A literature review in 2016 emphasizes the benefits and weaknesses of each considered material commonly used for cranioplasty, especially in terms of infectious complications, fractures, and morphological outcomes.As regards the latter, this appears to be very similar among the different materials when custom three-dimensional modeling is used for implant development, suggesting that this criterion is strongly influenced by implant design. However, the overall infection rate can vary from 0% to 30%, apparently dependent on the type of material used, likely in virtue of the wide variation in their chemico-physical composition. Among the different materials used for cranioplasty implants, synthetics such as polyetheretherketone, polymethylmethacrylate, and titanium show a higher primary tear resistance, whereas hydroxyapatite and autologous bone display good biomimetic properties, although the latter has been ascribed a variable reabsorption rate of between 3% and 50%. In short, all cranioplasty procedures and materials have their advantages and disadvantages, and none of the currently available materials meet the criteria required for an ideal implant.

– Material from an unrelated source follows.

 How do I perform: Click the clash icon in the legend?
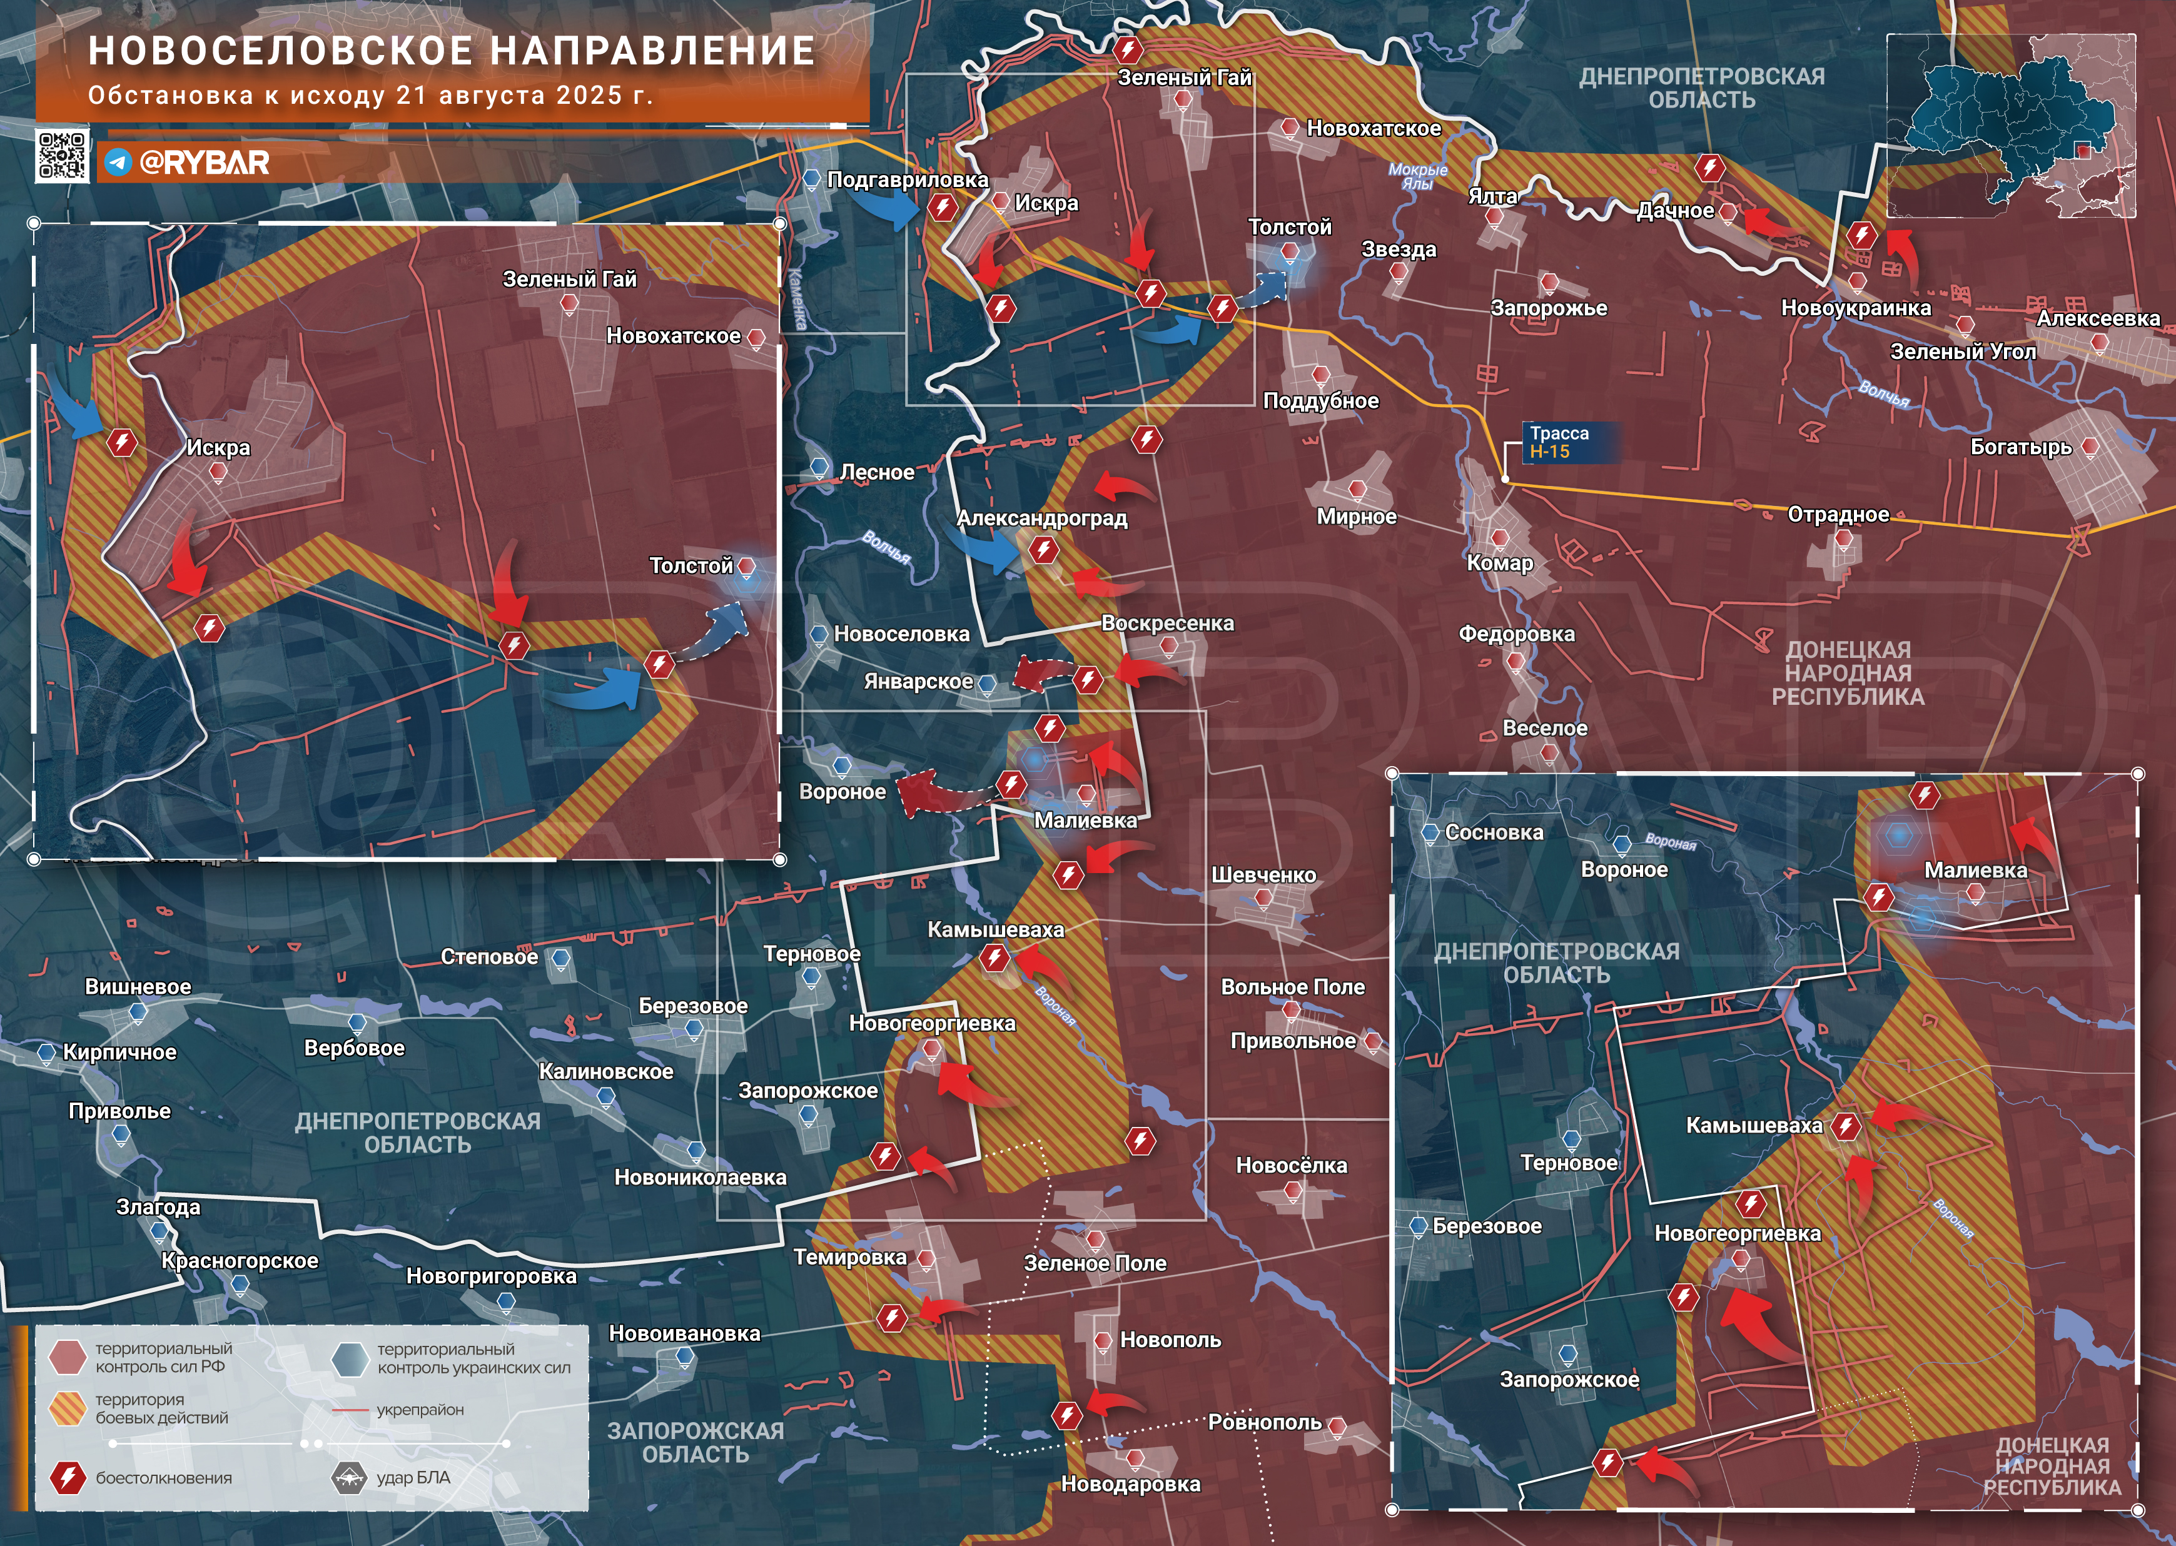pos(68,1477)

Hence, the choice of cranioplasty materials is still essentially reliant on the surgeon's preference 5).
In 19th century, the use of bone from different donor sites, such as ribs or tibia, gained wide population.
Many different types of materials were used throughout the history of cranioplasty. With the evolving biomedical technology, new materials are available to be used by the surgeons. Although many different materials and techniques had been described, there is still no consensus about the best material, and ongoing researches on both biologic and nonbiologic substitutions continue aiming to develop the ideal reconstruction materials.
Cranioplasty can be performed either with gold-standard, autologous bone flaps and osteotomies or alloplastic materials in skeletally mature patients. Recently, custom computer-generated implants (CCGIs) have gained popularity with surgeons because of potential advantages, which include preoperatively planned contour, obviated donor-site morbidity, and operative time savings. A remaining concern is the cost of CCGI production.
An experimental model was developed in an indoor gun range. CAD cranioplasties with a material thickness of 2-6 mm, made of titanium or PEEK-OPTIMA(®) were fixed in a watermelon and shot at with a .222 Remington rifle at a distance of 30 m distance, a .30-06 Springfield rifle at a distance of 30 m, a Luger 9 mm pistol at a distance of 8 m, or a .375 Magnum revolver at a distance of 8 m. The CAD cranioplasties were subsequently inspected for ballistic effects by a neurosurgeon.
Titanium CAD cranioplasty implants resisted shots from the 9 mm Luger pistol and were penetrated by both the .222 Remington and the .30-06 Springfield rifle. Shooting with the .357 Magnum revolver resulted in the titanium implant bursting. PEEK-OPTIMA(®) implants did not resist bullets shot from any weapon. The implants burst on shooting with the 9 mm Luger pistol, the .222 Remington, the .30-06 Springfield rifle, and the .357 Magnum revolver.
Titanium CAD cranioplasty implants may offer protection from ballistic injuries caused by small caliber weapons fired at short distances. This could provide a life-saving advantage in civilian as well as military combat situations 6).
Methylmethacrylate and porous polyethylene (PP) were resistant to fracture and disruption. MMA provided the greatest neuroprotection, followed by PP. Autologous bone provided the least protection with cranioplasty disruption and severe brain injury occurring in every patient. Brain injury patterns correlated with the degree of cranioplasty disruption regardless of the cranioplasty material. Regardless of the energy of impact, lack of dislodgement generally resulted in no obvious brain injury 7).